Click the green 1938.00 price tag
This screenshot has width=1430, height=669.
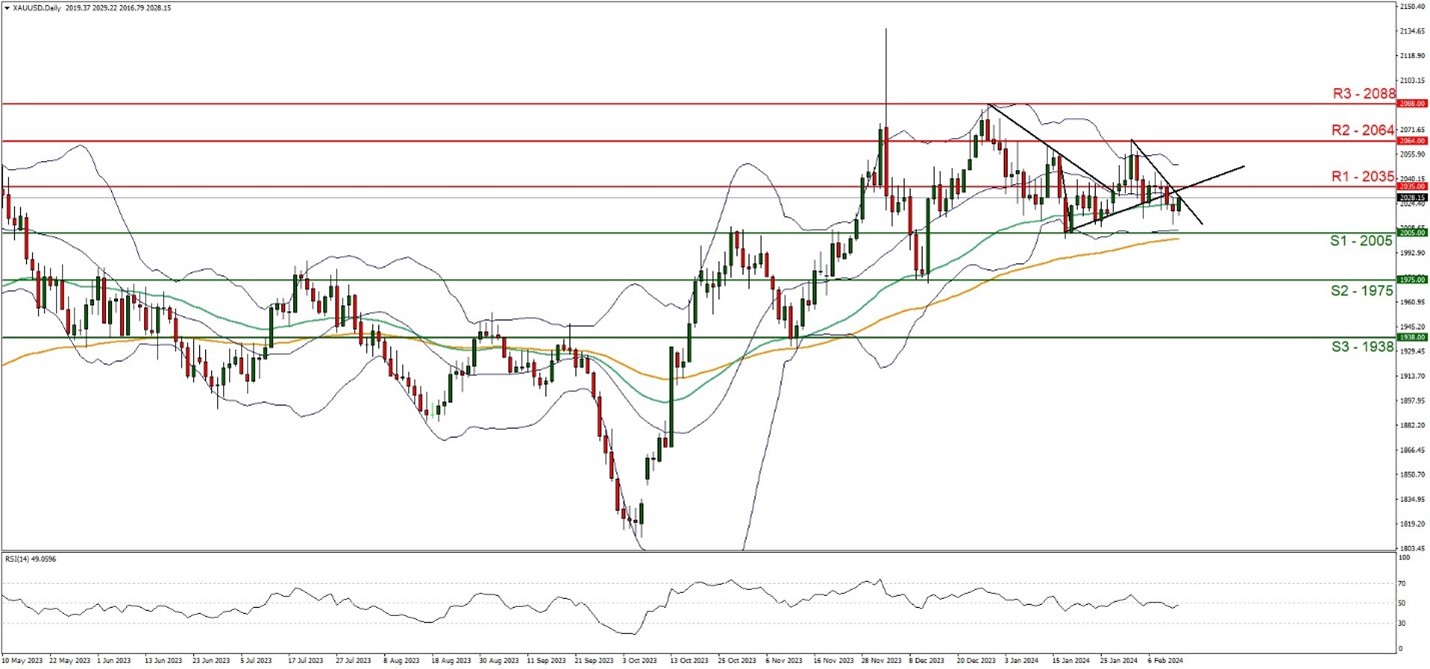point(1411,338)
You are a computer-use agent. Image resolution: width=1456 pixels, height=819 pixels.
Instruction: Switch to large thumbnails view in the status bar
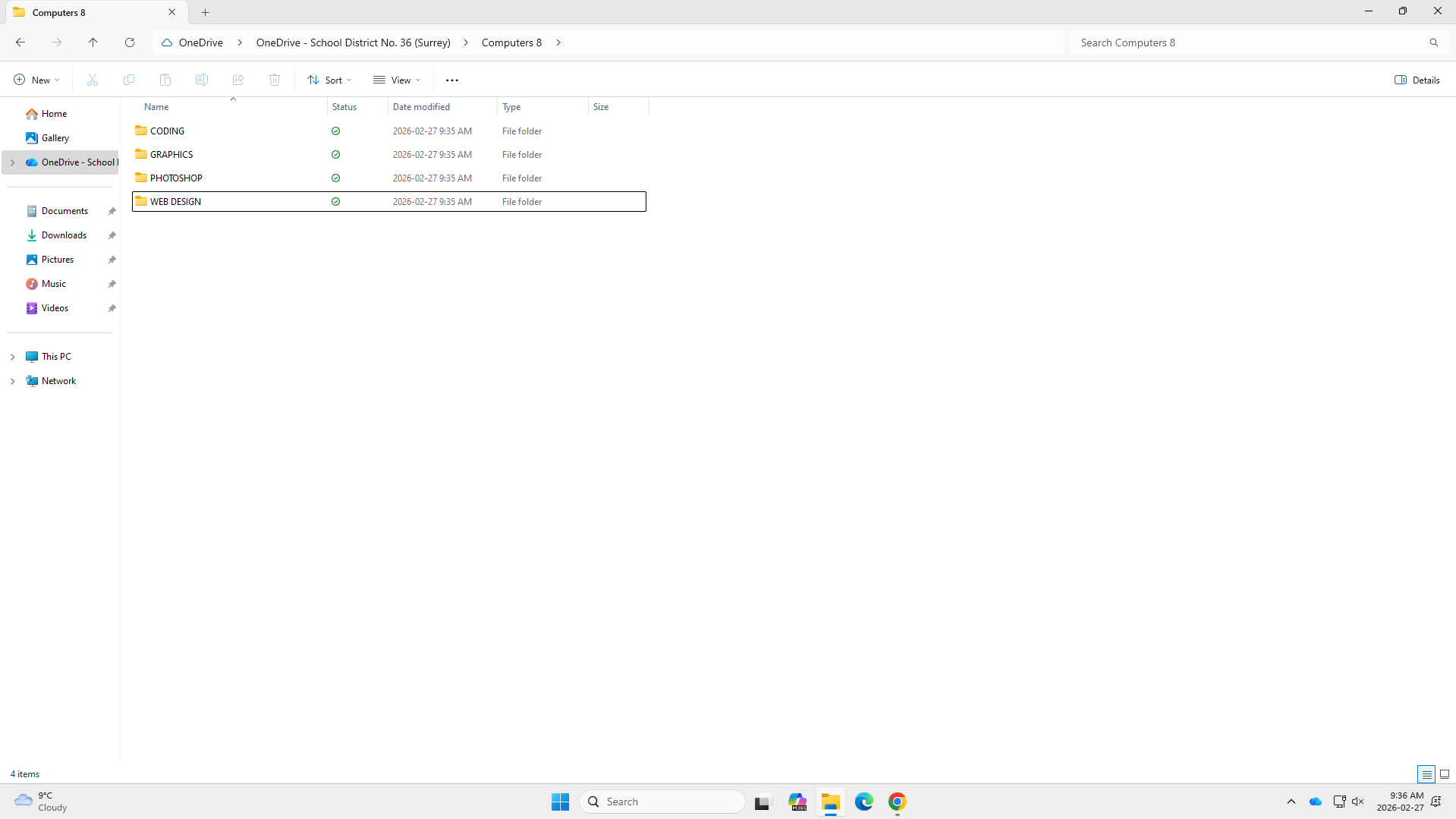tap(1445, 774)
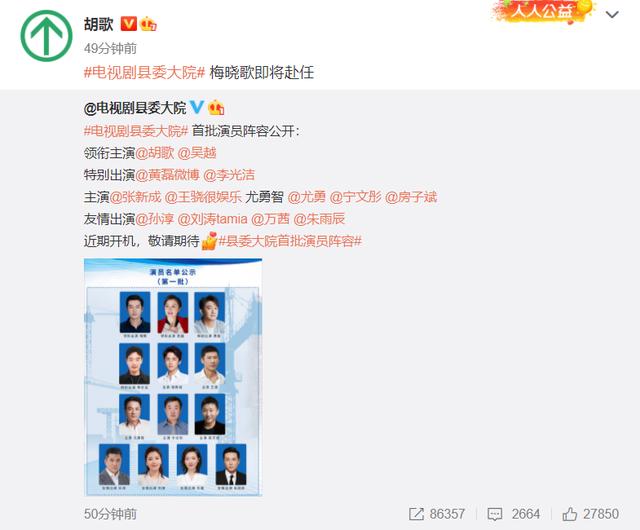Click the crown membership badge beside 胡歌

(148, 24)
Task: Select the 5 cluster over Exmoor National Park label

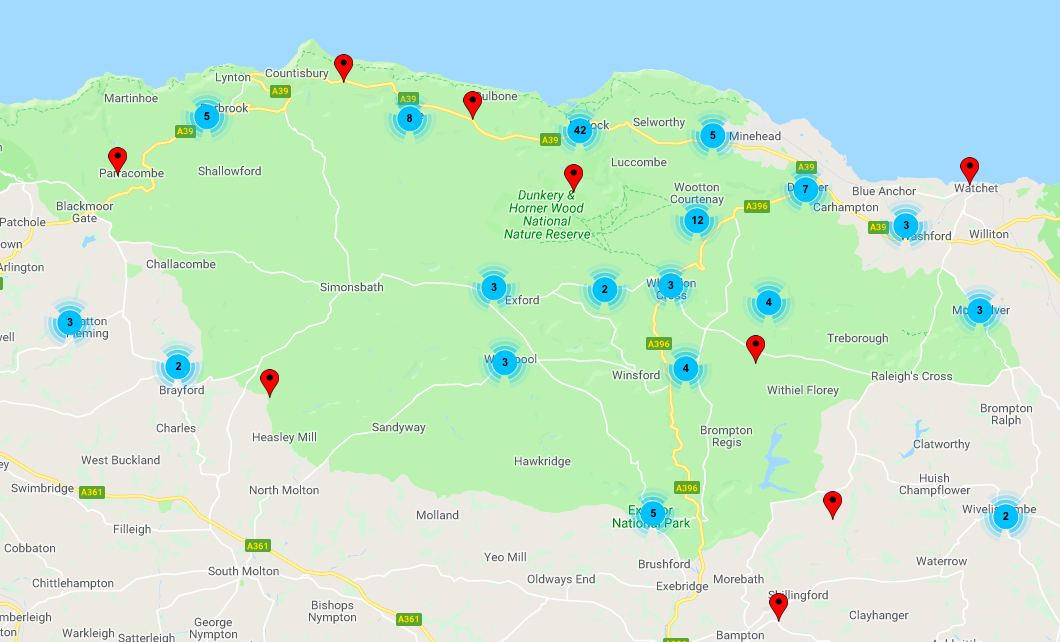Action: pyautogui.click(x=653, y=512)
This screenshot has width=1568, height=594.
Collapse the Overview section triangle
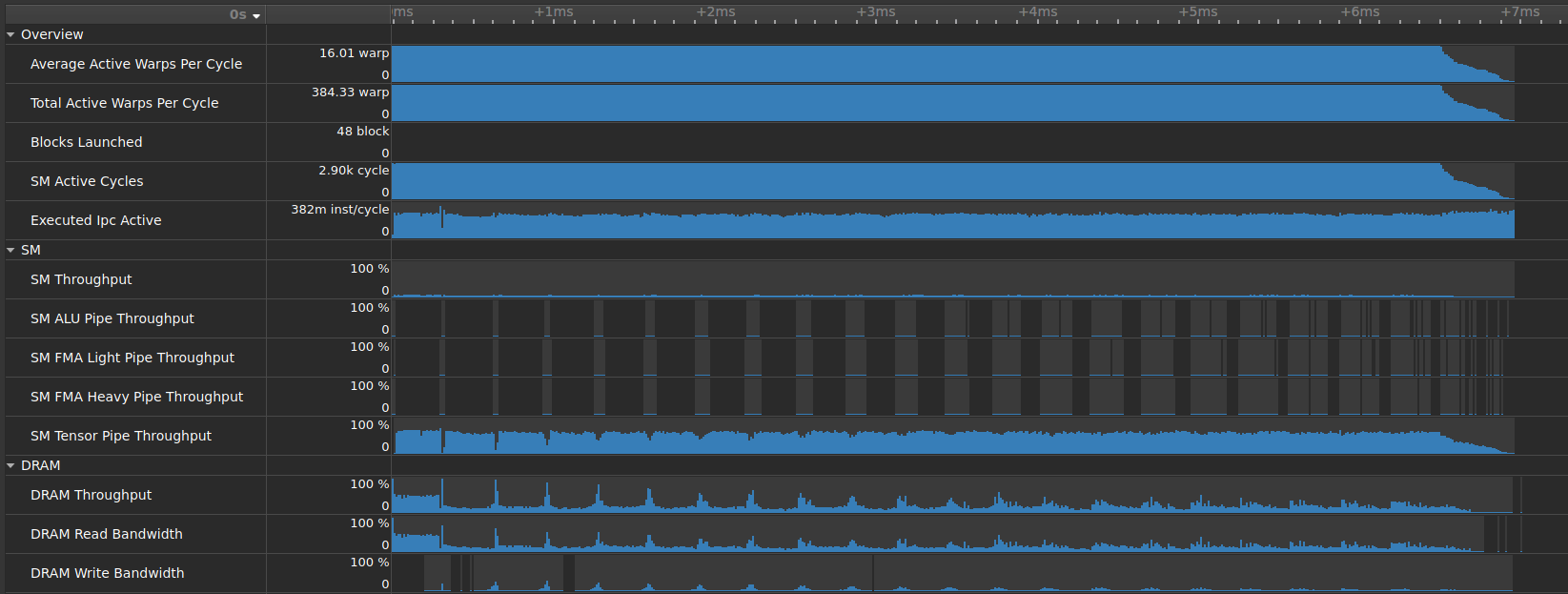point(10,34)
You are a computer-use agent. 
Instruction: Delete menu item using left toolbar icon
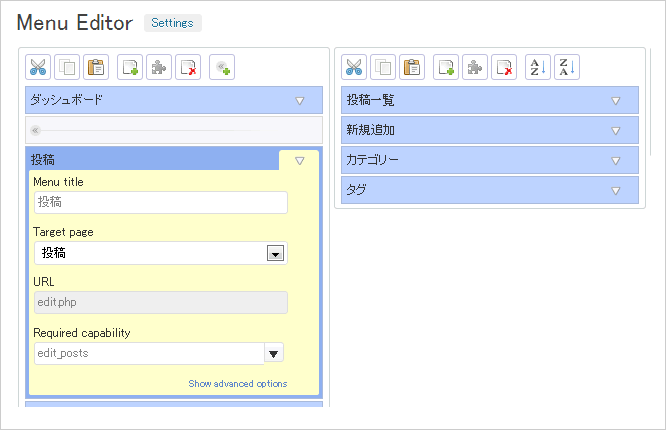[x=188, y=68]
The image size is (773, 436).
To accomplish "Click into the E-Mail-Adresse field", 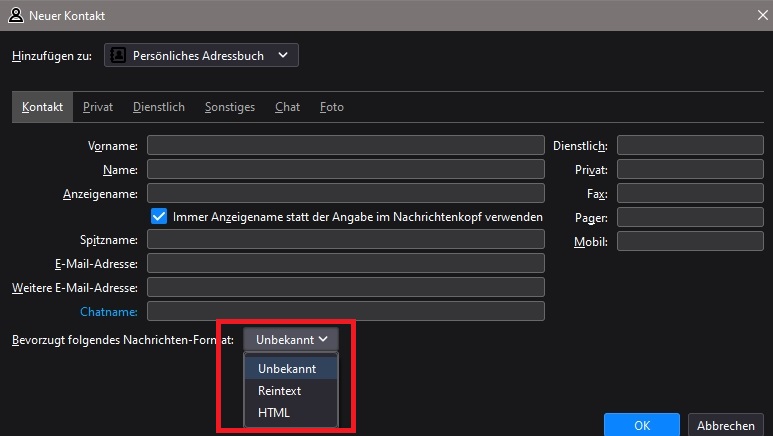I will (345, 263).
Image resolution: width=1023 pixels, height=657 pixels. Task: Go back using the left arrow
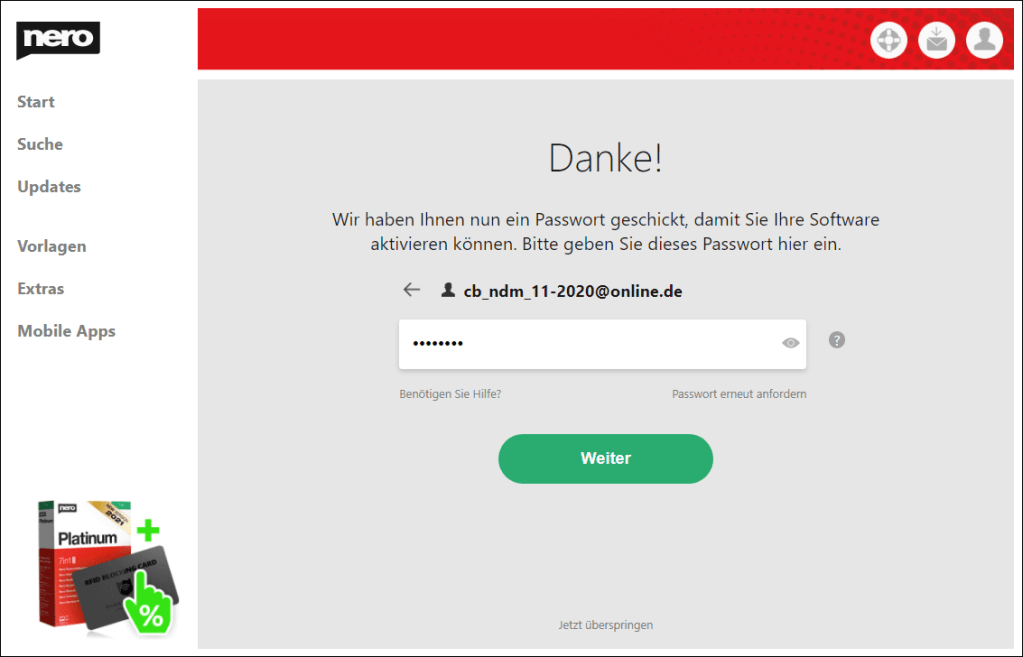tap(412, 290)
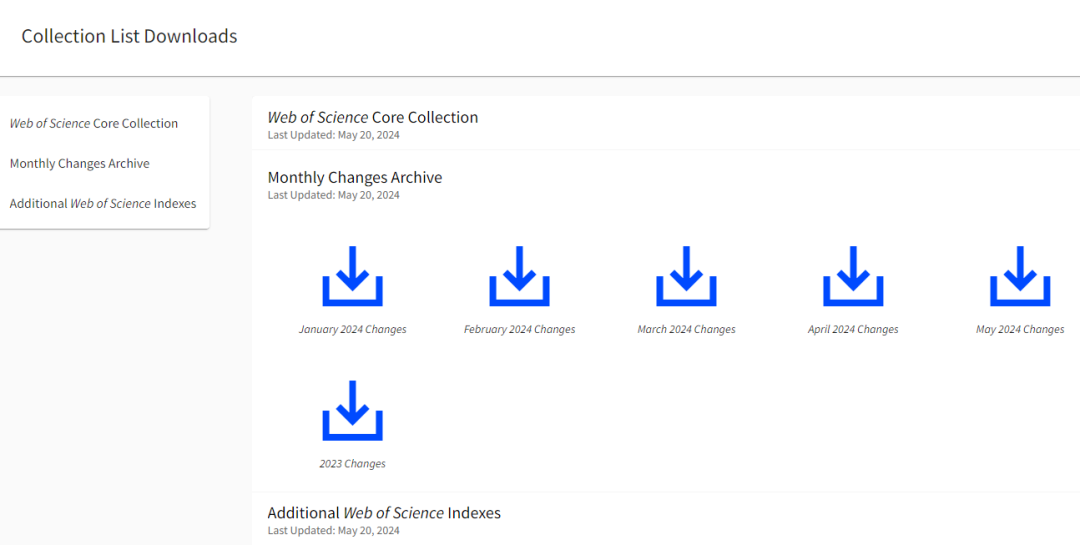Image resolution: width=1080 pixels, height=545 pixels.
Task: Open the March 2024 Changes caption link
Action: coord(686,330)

▶ _What you are asked to do_
Note how many lines of the material contain the string "agent". Then report that number by itself.

▶ _Result of this exercise_
2